Figure 8.10b shows two waves out of phase by 90° and figure 8.11 shows two waves out of phase by -90°. Although these two diagrams look similar they can be differentiated from each other in terms of leading an lagging. In figure 8.10b the solid wave is said to lead the dotted wave by 90°, or the dotted wave can be said to lag the solid wave by 90°; the solid line is leading because as it starts a new cycle the dotted line is still on the previous cycle. In figure 8.11 the dotted wave is said to lead the solid wave since as it starts a new cycle the solid wave is still on the previous cycle, or if you look at the start of the graph, when the solid wave starts the new cycle the dotted wave has already partially completed a cycle. When the terms lagging and leading are used is normally always quote being positive and the minus sign is not used; so that phase angle of 90° and -90° are both written as =90°.

Figure 8.11: Two waves 270° (3π/2 rads) or -90° out of phase.

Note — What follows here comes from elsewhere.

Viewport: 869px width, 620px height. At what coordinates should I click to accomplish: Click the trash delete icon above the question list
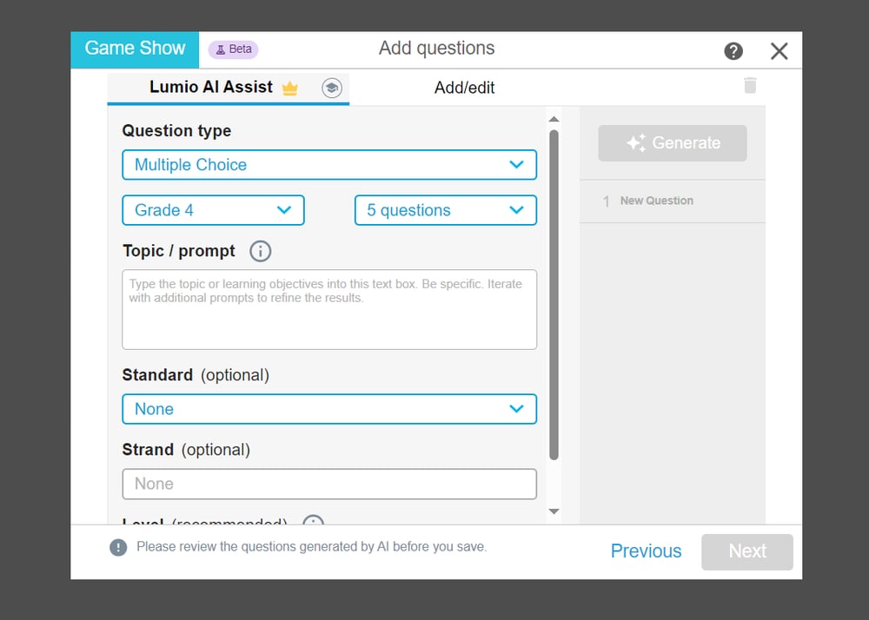click(x=750, y=85)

When two waves are out of phase, the equation of the wave that starts a cycle at the beginning of the graph (the solid line in figure 8.11) will be given by:

$y_1=A_1\sin \theta$

So that when the second wave (the dashed line in figure 8.11) leads the first will have the equation:

$y_2=A_2\sin \left (\theta +\phi \right )$

If the second wave lags the first (as in figure 8.10a) the previous equation becomes:

$y=\left ( A_1+A_2 \right )\sin \theta$

If waves are in phase then the can be simply added together. This can be done by adding individual y values together or by adding the maximum amplitudes together and using the sine wave equation. Thus if we have two waves in phase, with maximum amplitudes of A1 and A2, the resultant wave can be found from:

$y=\left ( A_1+A_2\right )\sin \theta$

Two waves that are 180° out of phase can also be added together in this was as long as you make one of the maximum amplitudes a negative value. Note that two waves that are 180° out of phase and that have the same maximum amplitude will cancel each other out.

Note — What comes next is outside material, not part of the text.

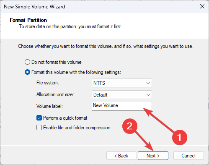Click the "New Simple Volume Wizard" title bar text

click(x=34, y=7)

Figure 8.12: Adding together two waves that are in phase.

Example

A wave with a maximum amplitude of 100 is in phase with a wave with a maximum amplitude of 150. Find the resultant wave if these two waves are added together.

The resultant wave will have a maximum amplitude of 100 + 150 = 250. The two waves and the resultant wave are shown in figure 8.12.

When two waves are out of phase, although individual values can be simply added together, the maximum amplitudes can not. To find the resultant wave using the sine wave equation the maximum amplitudes must be summed using the parallelogram rule, this method will also tell you the phase relationship between the resultant wave and the two waves being summed.

Example

Wave 1 has a maximum amplitude of A1 = 100 and leads Wave 2, which has a maximum amplitude of A1 = 150, by 60°. Find the resultant wave if these two waves are added together.

Measuring from a diagram or using the separate sine wave equations we could work out each point individually and add them together, so that:

$\begin{array}{llll} \text{at }0^{\circ},&\quad y_1=0&\quad y_2=-130&\quad y_1+y_2=-130\\ \\ \text{at }30^{\circ},&\quad y_1=50&\quad y_2=-75&\quad y_1+y_2=-25\\ \\ \text{at }0^{\circ},&\quad y_1=0&\quad y_2=-130&\quad y_1+y_2=-130\\ \\ \text{at }60^{\circ},&\quad y_1=86.6&\quad y_2=0&\quad y_1+y_2=+86.6 \end{array}$

etc.

However, the maximum amplitude of the resultant wave can be found using the parallelogram rule: figure 8.13b shows that the maximum amplitude of the resultant wave is 217 and that this wave lags Wave 1 by 37.5. Since Wave 2 lags Wave 2 the phaser diagram is draw so that Wave 2 is 60° under Wave 1. Since the resultant wave is also below Wave 1 we can see that it also lags Wave 1. Figure 8.13a shows the three complete waves. The equations of the three waves are:

Wave 1:

$y_1=100\sin \theta$

Wave 2:

$y_2=150\sin\left ( \theta-60^{\circ} \right )$

Resultant:

$y=217\sin\left ( \theta-37.5^{\circ} \right )$

Figure 8.13: Adding together two waves that are out of phase. (a) The thin solid line i s Wave 1, the tin dotted line is Wave 2 and the thick solid line is the resultant; (b) the parallelogram rule applied to Wave 1 and Wave 2.